Furthermore, the gender stereotype that females are weaker in engineering, including the operation of robots, than males may lead to the construction of a robotics-based pedagogical system of science and technology that focuses only on male students by referencing to studies which suggest that females show more negative attitudes toward robots than males do. This, thereby, may lead to reproduction of the stereotype.

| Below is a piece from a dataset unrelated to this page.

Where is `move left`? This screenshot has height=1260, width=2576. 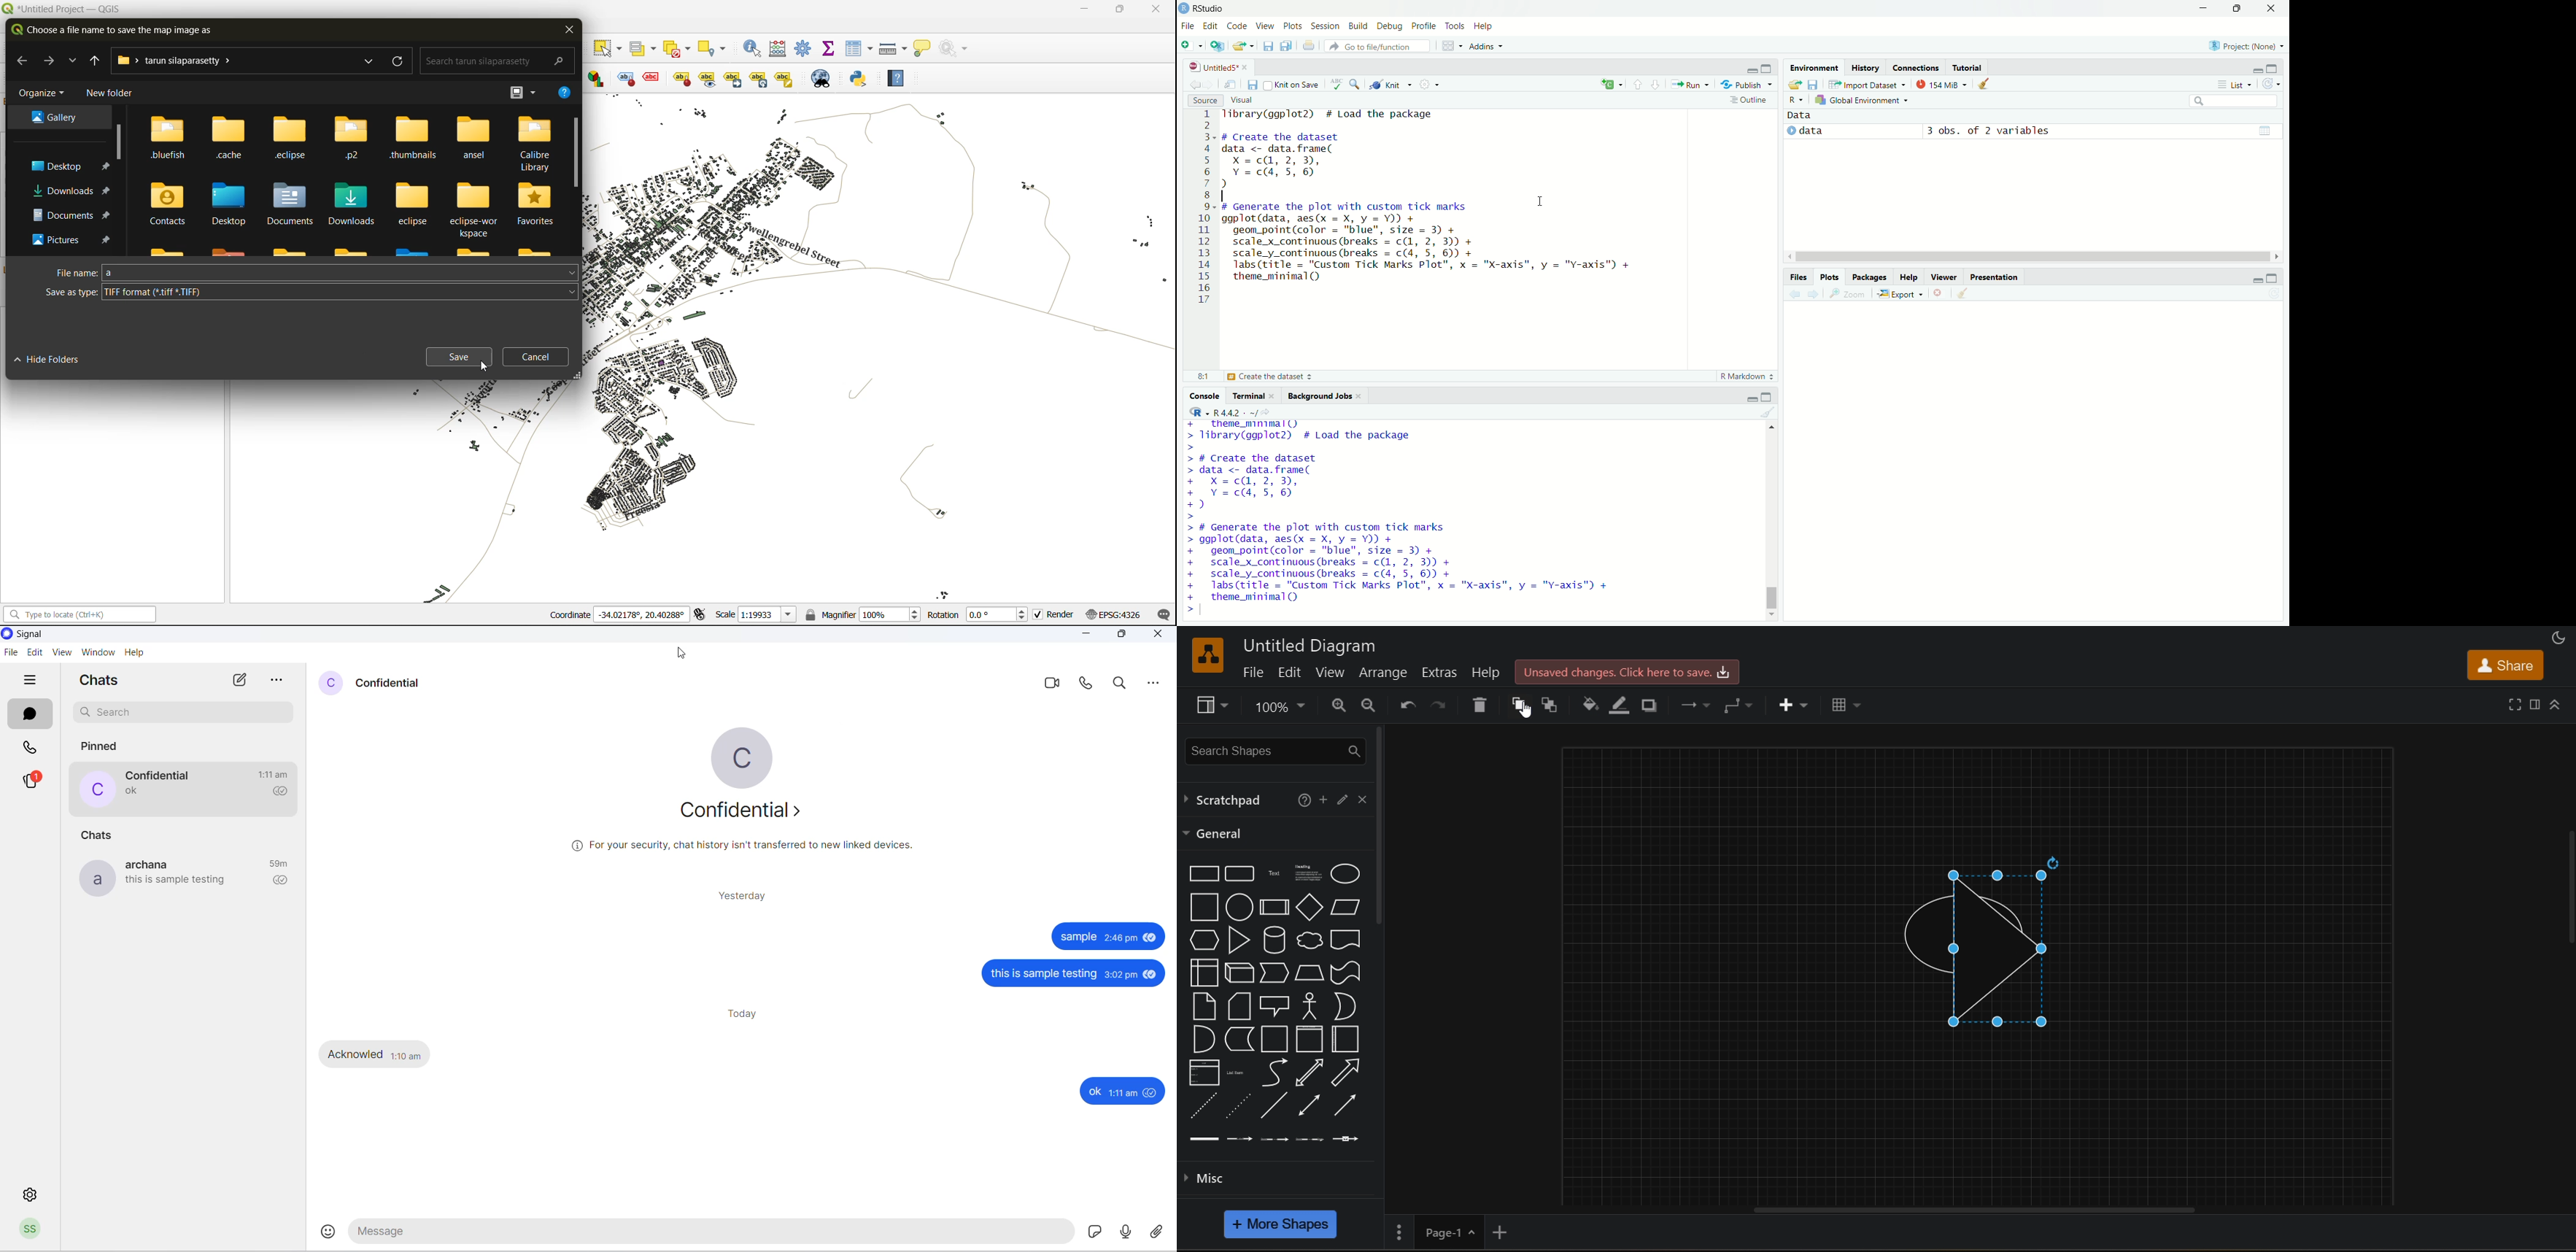 move left is located at coordinates (1789, 256).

On reflection, firstly, we should question the validity of a gender bias, for example, in the provision of commercial or educational services using robots. Secondly, we should clarify the relation between gender stereotypes and gender bias, and whether the gender stereotype is actually supported by academic evidence. In this case we may have to complement the explication of gender stereotype for ourselves. Thirdly, we should question whether the referenced studies on gender really support the gender bias situation or the gender stereotype. In the case of the exam at the Japanese medical university, a study on sex differences in maturity was referenced to justify sex differences in communication skills. This type of logical error led to the justification of sexism by unsophisticatedly quoting the research. Finally, we should be careful when using statements on gender difference mentioned in referenced studies. It is hard to interpret gender differences in a strictly statistical sense. We should clarify whether: (1) the statements are supported by sufficient evidence, and (2) whether each study that supports the statements had a sufficient effect size.

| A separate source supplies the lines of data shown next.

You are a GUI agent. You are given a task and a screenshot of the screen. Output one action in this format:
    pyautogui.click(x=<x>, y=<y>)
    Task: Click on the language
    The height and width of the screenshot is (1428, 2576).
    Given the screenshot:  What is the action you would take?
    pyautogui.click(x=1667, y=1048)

It should be pointed out that the result of the paper is just an estimation and it has still not had sufficient evidences in the current stage. Thus, meta-analysis should be conducted to gather cases and confirm evidences. The protocol for this conduction can be proposed as follows:

  1. 1.

    For public reports (papers, news, books, theses, and so on) on robotics applications mentioning about genders (either humans or genders or both), it should be clarified,

  2. 2.

    who are stakeholders in the field where robots are applied (developers, venders, users (students, general adults, elderly), staffs and managers of facilities, etc.),

  3. 3.

    what the robotics applications aim at,

  4. 4.

    what gender-biased situations the above aim invites,

  5. 5.

    who of the above stakeholders are expecting the above gender-biased situations,

  6. 6.

    who of the above stakeholders are suffering from the above gender-biased situations,

  7. 7.

    what gender stereotypes the above stakeholders expecting the gender-biased situation have,

  8. 8.

    what studies on gender in HRI are referred by the above stakeholders expecting the gender-biased situation,

  9. 9.

    whether the above studies on gender can really imply the gender-biased situation and/or gender stereotypes of the stakeholders,

  10. 10.

    what gender stereotypes can be reproduced if the targeted robotics applications are realized.

This protocol for the meta-analysis can be used to formulate guidelines on how researchers should state their results when they find the effects of gender bias in their studies.